Ψ(t)={circumflex over (d)}22 εI+{circumflex over (d)}12 εQ=2 sin φ

wherein Ψ(t) represents the feedback signal, {circumflex over (d)}1 and {circumflex over (d)}2 represent first and second input bits of an input symbol, εI and εQ represent the in-phase and out-of-phase digitized waveforms, and φ represents an estimated phase error between the received and transmitted waveforms.

15. The method of claim 9, wherein the loop filter is a proportional, proportional integral, or proportional integral differential controller.

16. The method of claim 9, further comprising:

(e) applying the phase adjustment obtained in (d) to the in-phase and out-of-phase digitized waveforms obtained in (b).

17. The method of claim 15, further comprising:

(f) repeating (c), (d), and (e).

18. A method for synchronizing a received waveform with respect to a symbol transition in a transmitted waveform, the method comprising:

(a) receiving a waveform in a subterranean borehole;

(b) pre-processing the waveform received in (a) to obtain in-phase and out-of-phase digitized waveforms;

(c) processing at least one of the in-phase and out-of-phase digitized waveforms obtained in (b) to obtain a feedback signal; and

(d) processing the feedback signal obtained in (c) with a loop filter to obtain a symbol clock adjustment.

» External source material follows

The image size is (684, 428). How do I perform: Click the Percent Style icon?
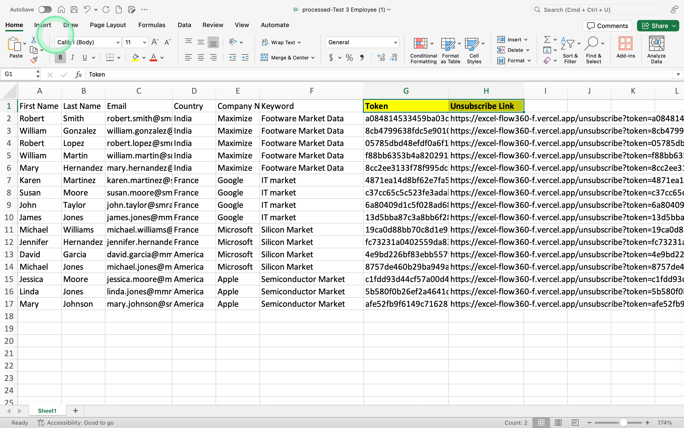[x=349, y=58]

19. The method of claim 18, wherein the waveform received in (a) is a very low radio frequency waveform.

20. The method of claim 18, wherein (c) comprises:

(i) processing the in-phase and out-of-phase digitized waveforms obtained in (b) to obtain in-phase and out-of-phase symbol statistics; and

(ii) processing at least one of the in-phase and out-of-phase symbol statistics to obtain the feedback signal.

21. The method of claim 20, wherein (c) comprises:

(i) computing a demodulated sum of a first portion of at least one of the in-phase and out-of-phase digitized waveforms obtained in (b);

(ii) computing a demodulated sum of a second portion of at least one of the in-phase and out-of-phase digitized waveforms obtained in (b); and

(iii) computing a difference between the demodulated sum of the second portion and the demodulated sum of the first portion to obtain the feedback signal.

22. The method of claim 18, wherein the symbol clock adjustment comprises an integer number of phase cycles.

23. The method of claim 18, wherein the loop filter is a proportional, proportional integral, or proportional integral differential controller.

24. The method of claim 18, further comprising:

(e) applying the symbol clock adjustment obtained in (d) to the in-phase and out-of-phase digitized waveforms obtained in (b).

25. The method of claim 24, further comprising:

(f) repeating (c), (d), and (e).

26. The method of claim 18, further comprising

(e) processing the symbol clock adjustment obtained in (d) in combination with the in-phase and out-of-phase digitized waveforms to decode at least one symbol.

27. A method for synchronizing a received symbol sequence with respect to a frame boundary in a transmitted waveform, the method comprising:

(a) receiving a decoded symbol sequence at a downhole processor, the symbol sequence including a plurality of frames and at least one repeating preamble sequence, each of the frames including a preamble sequence and a corresponding payload, each preamble sequence including a plurality of decoded symbols;

(b) computing a correlation of each preamble sequence in the decoded symbol sequence received in (a) to obtain a frame boundary; and

(c) processing the decoded symbol sequence received in (a) and the frame boundary obtained in (b) to decode the payload symbols.

28. The method of claim 27, wherein (b) comprises:

(i) correlating the decoded symbol sequence received in (a) for one or more occurrences of the preamble sequence to obtain a sequence of correlation indices;

(ii) accumulating the sequence of correlation indices to obtain accumulated indices;

(iii) searching the accumulated indices to located a largest accumulated index; and

(iv) assigning a frame boundary to said location of the largest accumulated index.

29. The method of claim 28, wherein each index in the sequence of correlation indices represents a number of matched symbols between the preamble sequence and a portion of the decoded symbol sequence.

30. The method of claim 28, wherein the sequence of correlated indices is accumulated in (ii) at an interval equal to a length of a single one of the frames.